Collected data entries
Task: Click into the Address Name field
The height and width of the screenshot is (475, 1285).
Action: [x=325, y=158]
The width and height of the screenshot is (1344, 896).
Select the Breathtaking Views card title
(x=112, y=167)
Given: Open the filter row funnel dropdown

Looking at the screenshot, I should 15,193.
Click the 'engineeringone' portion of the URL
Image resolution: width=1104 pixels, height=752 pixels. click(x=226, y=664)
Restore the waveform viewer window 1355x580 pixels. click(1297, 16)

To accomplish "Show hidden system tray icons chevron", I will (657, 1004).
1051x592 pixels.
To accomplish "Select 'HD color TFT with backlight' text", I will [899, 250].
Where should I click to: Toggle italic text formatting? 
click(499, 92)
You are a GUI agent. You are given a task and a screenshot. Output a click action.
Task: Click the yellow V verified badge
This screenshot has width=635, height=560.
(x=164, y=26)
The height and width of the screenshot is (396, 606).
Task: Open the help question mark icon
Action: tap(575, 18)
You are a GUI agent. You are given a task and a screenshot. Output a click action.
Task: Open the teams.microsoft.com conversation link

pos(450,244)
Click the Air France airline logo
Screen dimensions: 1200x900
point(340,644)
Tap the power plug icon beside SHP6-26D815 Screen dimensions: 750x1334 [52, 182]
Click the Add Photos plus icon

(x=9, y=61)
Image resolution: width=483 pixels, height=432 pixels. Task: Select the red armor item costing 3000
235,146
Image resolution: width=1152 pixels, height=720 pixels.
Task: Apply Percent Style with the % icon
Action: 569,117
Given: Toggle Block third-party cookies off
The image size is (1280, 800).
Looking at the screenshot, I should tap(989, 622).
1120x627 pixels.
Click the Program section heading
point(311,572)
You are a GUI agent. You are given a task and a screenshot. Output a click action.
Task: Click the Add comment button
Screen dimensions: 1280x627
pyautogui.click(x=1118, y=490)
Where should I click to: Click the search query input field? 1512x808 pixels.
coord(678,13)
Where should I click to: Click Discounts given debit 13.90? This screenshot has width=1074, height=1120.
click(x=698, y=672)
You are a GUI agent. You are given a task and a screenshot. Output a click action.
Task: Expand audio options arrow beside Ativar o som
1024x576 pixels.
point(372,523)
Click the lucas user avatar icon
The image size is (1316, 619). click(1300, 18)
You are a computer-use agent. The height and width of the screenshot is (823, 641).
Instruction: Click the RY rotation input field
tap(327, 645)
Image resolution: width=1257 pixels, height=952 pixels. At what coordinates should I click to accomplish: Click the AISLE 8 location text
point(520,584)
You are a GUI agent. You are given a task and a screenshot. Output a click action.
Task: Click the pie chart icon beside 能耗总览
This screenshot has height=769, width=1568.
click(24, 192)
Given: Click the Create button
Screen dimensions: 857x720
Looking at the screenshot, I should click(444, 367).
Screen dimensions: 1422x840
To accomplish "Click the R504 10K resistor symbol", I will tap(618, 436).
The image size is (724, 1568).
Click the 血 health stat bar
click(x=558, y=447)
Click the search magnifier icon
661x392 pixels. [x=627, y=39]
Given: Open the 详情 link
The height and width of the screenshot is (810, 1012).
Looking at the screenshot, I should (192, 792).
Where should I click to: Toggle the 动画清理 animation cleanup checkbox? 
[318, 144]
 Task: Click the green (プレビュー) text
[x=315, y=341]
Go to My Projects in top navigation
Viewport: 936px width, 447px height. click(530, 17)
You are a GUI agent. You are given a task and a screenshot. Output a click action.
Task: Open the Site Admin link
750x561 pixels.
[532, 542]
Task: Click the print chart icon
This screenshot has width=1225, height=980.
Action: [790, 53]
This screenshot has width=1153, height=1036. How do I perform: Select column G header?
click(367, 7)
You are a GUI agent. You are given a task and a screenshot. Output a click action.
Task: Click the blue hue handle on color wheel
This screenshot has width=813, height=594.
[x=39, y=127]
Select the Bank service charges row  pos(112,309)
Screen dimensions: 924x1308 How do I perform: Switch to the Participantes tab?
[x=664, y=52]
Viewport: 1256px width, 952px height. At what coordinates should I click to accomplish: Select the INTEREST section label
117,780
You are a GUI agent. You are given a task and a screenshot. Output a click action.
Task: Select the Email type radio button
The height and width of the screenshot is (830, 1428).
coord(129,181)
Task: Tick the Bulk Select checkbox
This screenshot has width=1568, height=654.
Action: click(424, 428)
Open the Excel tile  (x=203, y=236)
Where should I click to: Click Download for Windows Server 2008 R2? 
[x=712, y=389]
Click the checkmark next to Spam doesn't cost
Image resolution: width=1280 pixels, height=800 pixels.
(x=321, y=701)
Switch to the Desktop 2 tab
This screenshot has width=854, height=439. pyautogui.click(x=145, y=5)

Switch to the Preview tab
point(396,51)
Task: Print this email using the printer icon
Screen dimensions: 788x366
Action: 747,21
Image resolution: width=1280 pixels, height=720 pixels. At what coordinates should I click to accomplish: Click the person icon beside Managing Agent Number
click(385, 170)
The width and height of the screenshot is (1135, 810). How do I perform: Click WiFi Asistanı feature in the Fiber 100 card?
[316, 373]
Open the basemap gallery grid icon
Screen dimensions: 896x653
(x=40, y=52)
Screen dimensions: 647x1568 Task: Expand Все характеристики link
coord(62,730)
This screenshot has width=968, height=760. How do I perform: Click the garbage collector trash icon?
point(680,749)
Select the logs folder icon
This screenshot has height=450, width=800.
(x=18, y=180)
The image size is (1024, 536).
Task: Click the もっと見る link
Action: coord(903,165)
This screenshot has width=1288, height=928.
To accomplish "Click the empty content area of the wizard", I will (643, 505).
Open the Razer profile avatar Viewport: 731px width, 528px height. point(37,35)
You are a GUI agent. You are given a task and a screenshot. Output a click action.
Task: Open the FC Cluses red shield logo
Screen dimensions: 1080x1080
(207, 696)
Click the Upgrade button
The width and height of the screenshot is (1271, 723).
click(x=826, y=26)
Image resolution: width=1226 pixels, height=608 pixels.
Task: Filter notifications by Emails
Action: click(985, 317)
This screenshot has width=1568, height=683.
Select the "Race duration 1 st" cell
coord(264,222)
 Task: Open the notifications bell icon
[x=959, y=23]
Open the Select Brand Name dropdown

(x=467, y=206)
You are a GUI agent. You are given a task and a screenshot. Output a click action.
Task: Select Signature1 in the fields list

▸ **Exercise requirements**: Every line of the data must appear again in the answer, exactly as written.

▸ **Final answer**:
Task: Click into the Address Name field
The height and width of the screenshot is (475, 1285).
Action: [x=325, y=158]
The width and height of the screenshot is (1344, 896).
Select the Breathtaking Views card title
(x=112, y=167)
Given: Open the filter row funnel dropdown

Looking at the screenshot, I should 15,193.
Click the 'engineeringone' portion of the URL
Image resolution: width=1104 pixels, height=752 pixels. click(x=226, y=664)
Restore the waveform viewer window 1355x580 pixels. click(1297, 16)

To accomplish "Show hidden system tray icons chevron", I will (657, 1004).
1051x592 pixels.
To accomplish "Select 'HD color TFT with backlight' text", I will [899, 250].
Where should I click to: Toggle italic text formatting? 
click(499, 92)
You are a GUI agent. You are given a task and a screenshot. Output a click action.
Task: Click the yellow V verified badge
This screenshot has width=635, height=560.
(x=164, y=26)
The height and width of the screenshot is (396, 606).
Task: Open the help question mark icon
Action: tap(575, 18)
You are a GUI agent. You are given a task and a screenshot. Output a click action.
Task: Open the teams.microsoft.com conversation link

pos(450,244)
Click the Air France airline logo
Screen dimensions: 1200x900
point(340,644)
Tap the power plug icon beside SHP6-26D815 Screen dimensions: 750x1334 [52, 182]
Click the Add Photos plus icon

(x=9, y=61)
Image resolution: width=483 pixels, height=432 pixels. Task: Select the red armor item costing 3000
235,146
Image resolution: width=1152 pixels, height=720 pixels.
Task: Apply Percent Style with the % icon
Action: 569,117
Given: Toggle Block third-party cookies off
The image size is (1280, 800).
Looking at the screenshot, I should tap(989, 622).
1120x627 pixels.
Click the Program section heading
point(311,572)
You are a GUI agent. You are given a task and a screenshot. Output a click action.
Task: Click the Add comment button
Screen dimensions: 1280x627
pyautogui.click(x=1118, y=490)
Where should I click to: Click the search query input field? 1512x808 pixels.
coord(678,13)
Where should I click to: Click Discounts given debit 13.90? This screenshot has width=1074, height=1120.
click(x=698, y=672)
You are a GUI agent. You are given a task and a screenshot. Output a click action.
Task: Expand audio options arrow beside Ativar o som
1024x576 pixels.
point(372,523)
Click the lucas user avatar icon
The image size is (1316, 619). click(1300, 18)
You are a computer-use agent. The height and width of the screenshot is (823, 641).
Instruction: Click the RY rotation input field
tap(327, 645)
Image resolution: width=1257 pixels, height=952 pixels. At what coordinates should I click to accomplish: Click the AISLE 8 location text
point(520,584)
You are a GUI agent. You are given a task and a screenshot. Output a click action.
Task: Click the pie chart icon beside 能耗总览
This screenshot has height=769, width=1568.
click(24, 192)
Given: Click the Create button
Screen dimensions: 857x720
Looking at the screenshot, I should click(444, 367).
Screen dimensions: 1422x840
To accomplish "Click the R504 10K resistor symbol", I will tap(618, 436).
The image size is (724, 1568).
Click the 血 health stat bar
click(x=558, y=447)
Click the search magnifier icon
661x392 pixels. [x=627, y=39]
Given: Open the 详情 link
The height and width of the screenshot is (810, 1012).
Looking at the screenshot, I should (192, 792).
Where should I click to: Toggle the 动画清理 animation cleanup checkbox? 
[318, 144]
 Task: Click the green (プレビュー) text
[x=315, y=341]
Go to My Projects in top navigation
Viewport: 936px width, 447px height. click(530, 17)
You are a GUI agent. You are given a task and a screenshot. Output a click action.
Task: Open the Site Admin link
750x561 pixels.
[532, 542]
Task: Click the print chart icon
This screenshot has width=1225, height=980.
Action: [790, 53]
This screenshot has width=1153, height=1036. How do I perform: Select column G header?
click(367, 7)
You are a GUI agent. You are given a task and a screenshot. Output a click action.
Task: Click the blue hue handle on color wheel
This screenshot has width=813, height=594.
[x=39, y=127]
Select the Bank service charges row  pos(112,309)
Screen dimensions: 924x1308 How do I perform: Switch to the Participantes tab?
[x=664, y=52]
Viewport: 1256px width, 952px height. At what coordinates should I click to accomplish: Select the INTEREST section label
117,780
You are a GUI agent. You are given a task and a screenshot. Output a click action.
Task: Select the Email type radio button
The height and width of the screenshot is (830, 1428).
coord(129,181)
Task: Tick the Bulk Select checkbox
This screenshot has width=1568, height=654.
Action: click(424, 428)
Open the Excel tile  (x=203, y=236)
Where should I click to: Click Download for Windows Server 2008 R2? 
[x=712, y=389]
Click the checkmark next to Spam doesn't cost
Image resolution: width=1280 pixels, height=800 pixels.
(x=321, y=701)
Switch to the Desktop 2 tab
This screenshot has width=854, height=439. pyautogui.click(x=145, y=5)

Switch to the Preview tab
point(396,51)
Task: Print this email using the printer icon
Screen dimensions: 788x366
Action: 747,21
Image resolution: width=1280 pixels, height=720 pixels. At what coordinates should I click to accomplish: Click the person icon beside Managing Agent Number
click(385, 170)
The width and height of the screenshot is (1135, 810). How do I perform: Click WiFi Asistanı feature in the Fiber 100 card?
[316, 373]
Open the basemap gallery grid icon
Screen dimensions: 896x653
(x=40, y=52)
Screen dimensions: 647x1568 Task: Expand Все характеристики link
coord(62,730)
This screenshot has width=968, height=760. How do I perform: Click the garbage collector trash icon?
point(680,749)
Select the logs folder icon
This screenshot has height=450, width=800.
(x=18, y=180)
The image size is (1024, 536).
Task: Click the もっと見る link
Action: coord(903,165)
This screenshot has width=1288, height=928.
To accomplish "Click the empty content area of the wizard", I will (643, 505).
Open the Razer profile avatar Viewport: 731px width, 528px height. point(37,35)
You are a GUI agent. You are given a task and a screenshot. Output a click action.
Task: Open the FC Cluses red shield logo
Screen dimensions: 1080x1080
(207, 696)
Click the Upgrade button
The width and height of the screenshot is (1271, 723).
click(x=826, y=26)
Image resolution: width=1226 pixels, height=608 pixels.
Task: Filter notifications by Emails
Action: click(985, 317)
This screenshot has width=1568, height=683.
Select the "Race duration 1 st" cell
coord(264,222)
 Task: Open the notifications bell icon
[x=959, y=23]
Open the Select Brand Name dropdown

(x=467, y=206)
You are a GUI agent. You are given a task and a screenshot. Output a click action.
Task: Select Signature1 in the fields list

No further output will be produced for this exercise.